New analytic methods that permit absolute CD4 and CD8 T-cell determinations to be performed entirely on the flow cytometer have the potential for improving assay precision and accuracy. In a multisite trial, we compared two different single-platform assay methods with a predicate two-color assay in which the absolute lymphocyte count was derived by conventional hematology. A two-color method employing lymphocyte light scatter gating and Beckman Coulter Flow-Count fluorospheres for absolute counting produced within-laboratory precision equivalent to that of the two-color predicate method, as measured by coefficient of variation of replicate measurements.
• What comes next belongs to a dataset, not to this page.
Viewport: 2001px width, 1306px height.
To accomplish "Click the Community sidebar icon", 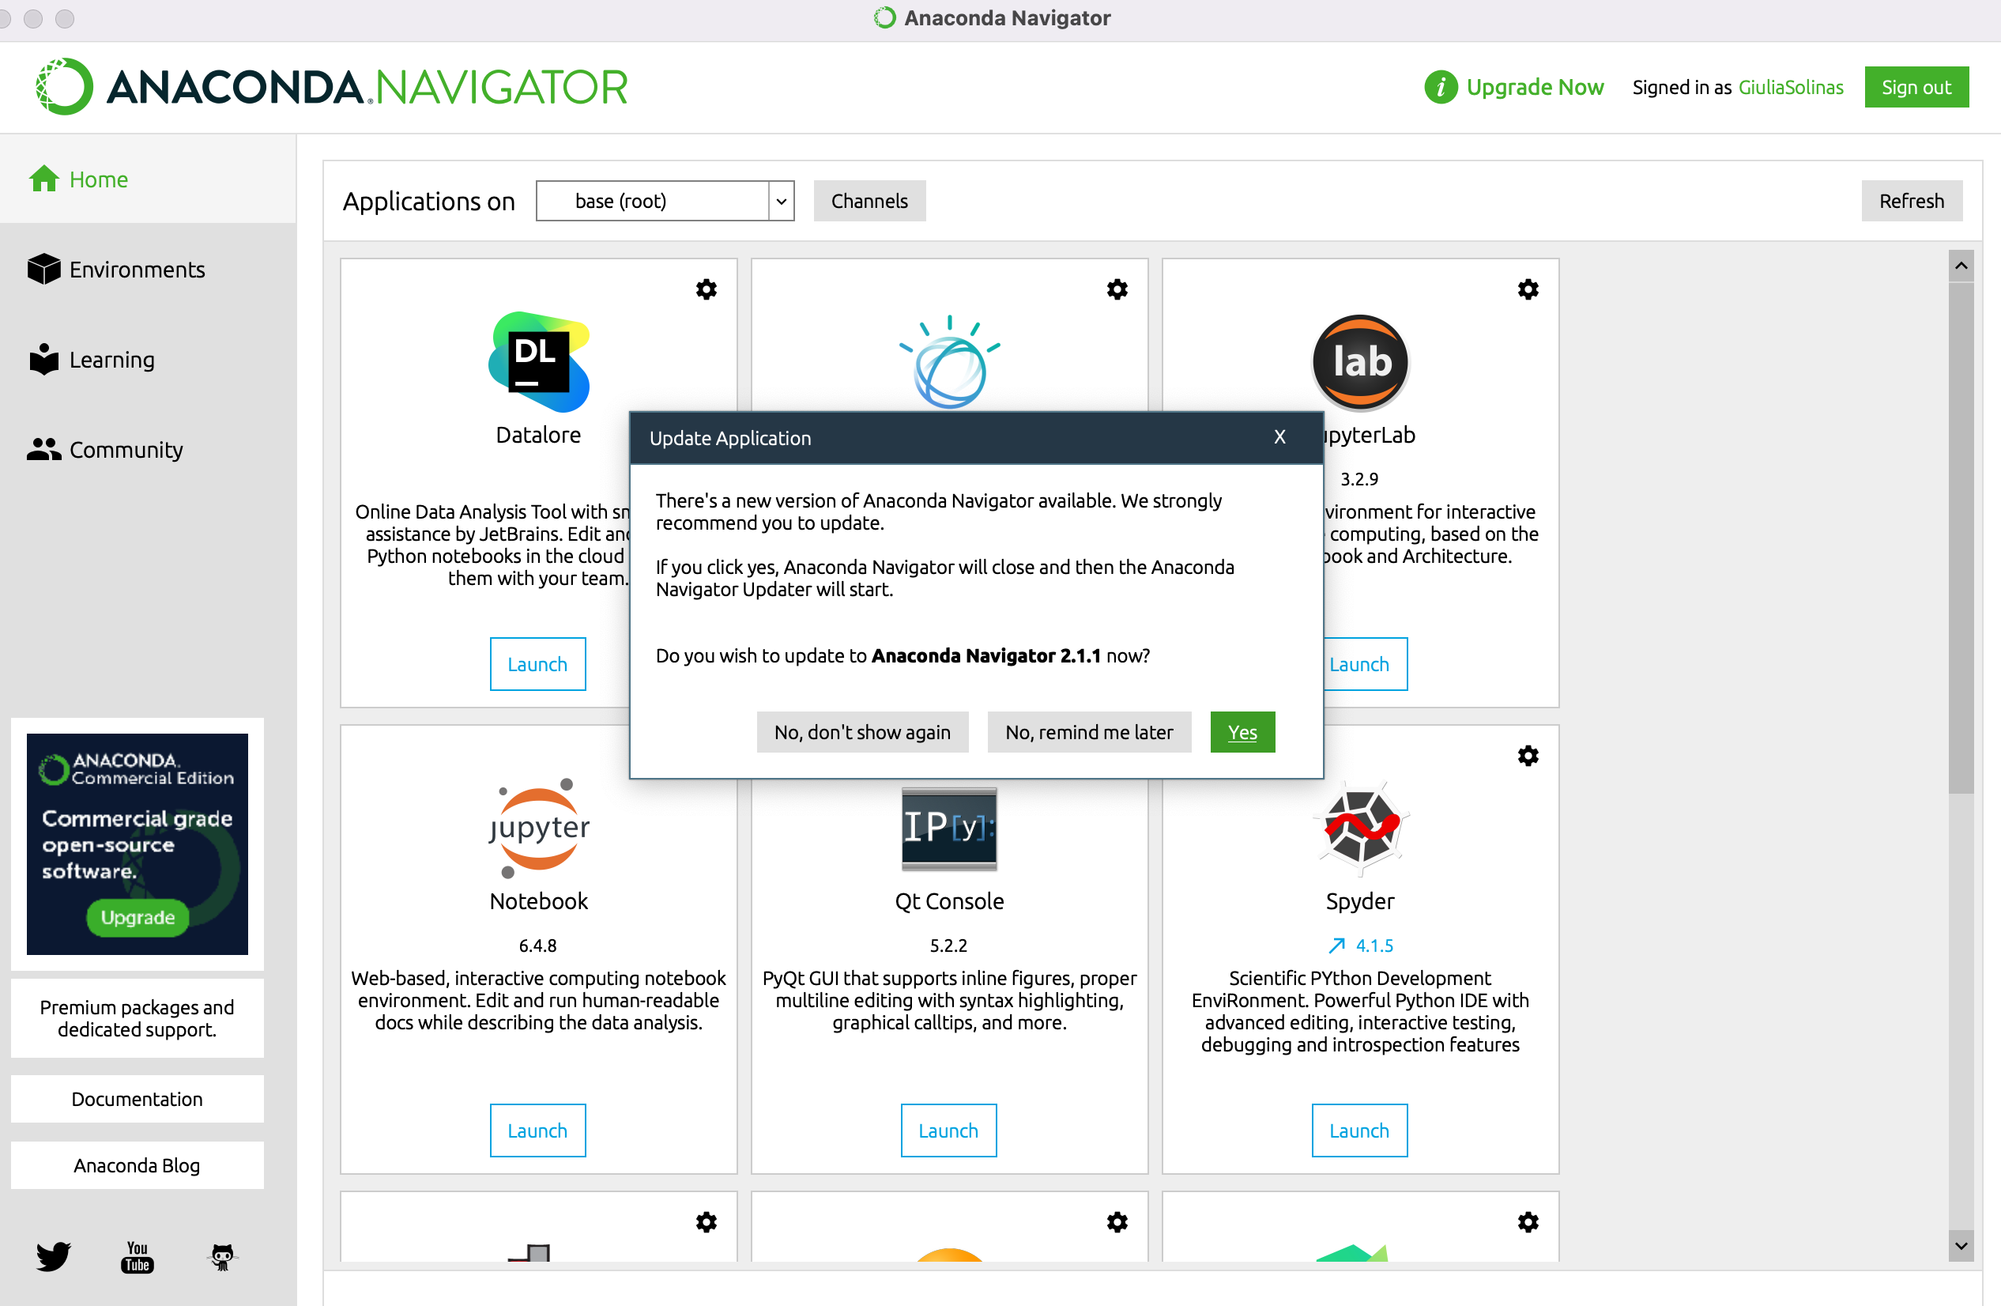I will (44, 449).
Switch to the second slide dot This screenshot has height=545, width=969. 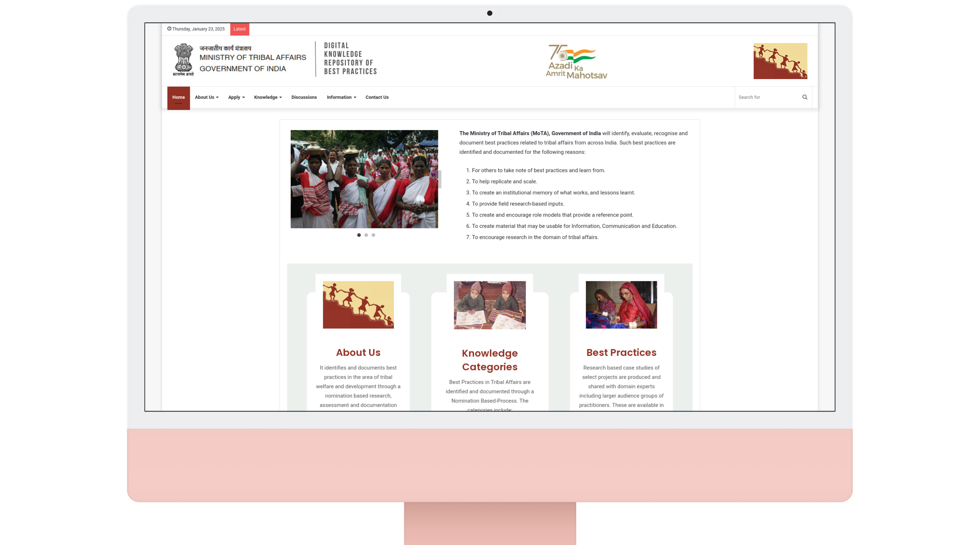(366, 235)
The fully automated Beckman Coulter tetraONE System four-color assay employing CD45 lymphocyte gating, automated analysis, and absolute counting by fluorospheres resulted in a small but significant improvement in the within-laboratory precision of CD4 and CD8 cell counts and percentages suggesting that the CD45 lymphocyte gating and automated analysis might have contributed to the improved performance. Both the two-color method employing Flow-Count fluorospheres and the four-color tetraONE System provided significant and substantial improvements in between-laboratory precision of absolute counts. In some laboratories, absolute counts obtained by the single-platform methods showed small but consistent differences relative to the predicate method. Comparison of each laboratory's absolute counts with the five-laboratory median value suggested that these differences resulted from a bias in the absolute lymphocyte count obtained from the hematology instrument in some laboratories. These results demonstrate the potential for single-platform assay methods to improve within-laboratory and between-laboratory precision of CD4 and CD8 T-cell determinations compared with conventional assay methods.

FIG. 1

Comparison of within-laboratory precision in absolute CD4 and CD8 T-cell counts between predicate method and single-platform methods by laboratory. Median %CVs are illustrated for each method from eight replicates of ≥14 specimens. (A) Flow-Count method versus predicate method; (B) tetraONE method versus predicate method. ∗, significantly different from predicate method, P < 0.025.

FIG. 2

Absolute differences in CD4 and CD8 T-cell counts between single-platform and predicate methods. (A and B) Flow-Count method minus predicate for CD4 (A) and CD8 (B); (C and D) tetraONE method minus predicate for CD4 (C) and CD8 (D). Box indicates median and interquartile range (25th and 75th percentiles); upper and lower lines indicate 90th and 10th percentiles, respectively.

FIG. 3

Source of absolute CD4 T-cell count bias in individual laboratories. The absolute CD4 T-cell count generated in each laboratory by the predicate or tetraONE method was subtracted from the five-laboratory median value by that method to determine whether method biases occurred in individual laboratories. A through E are laboratory designations. The shaded region indicates the interquartile range (25th and 75th percentiles) of these differences.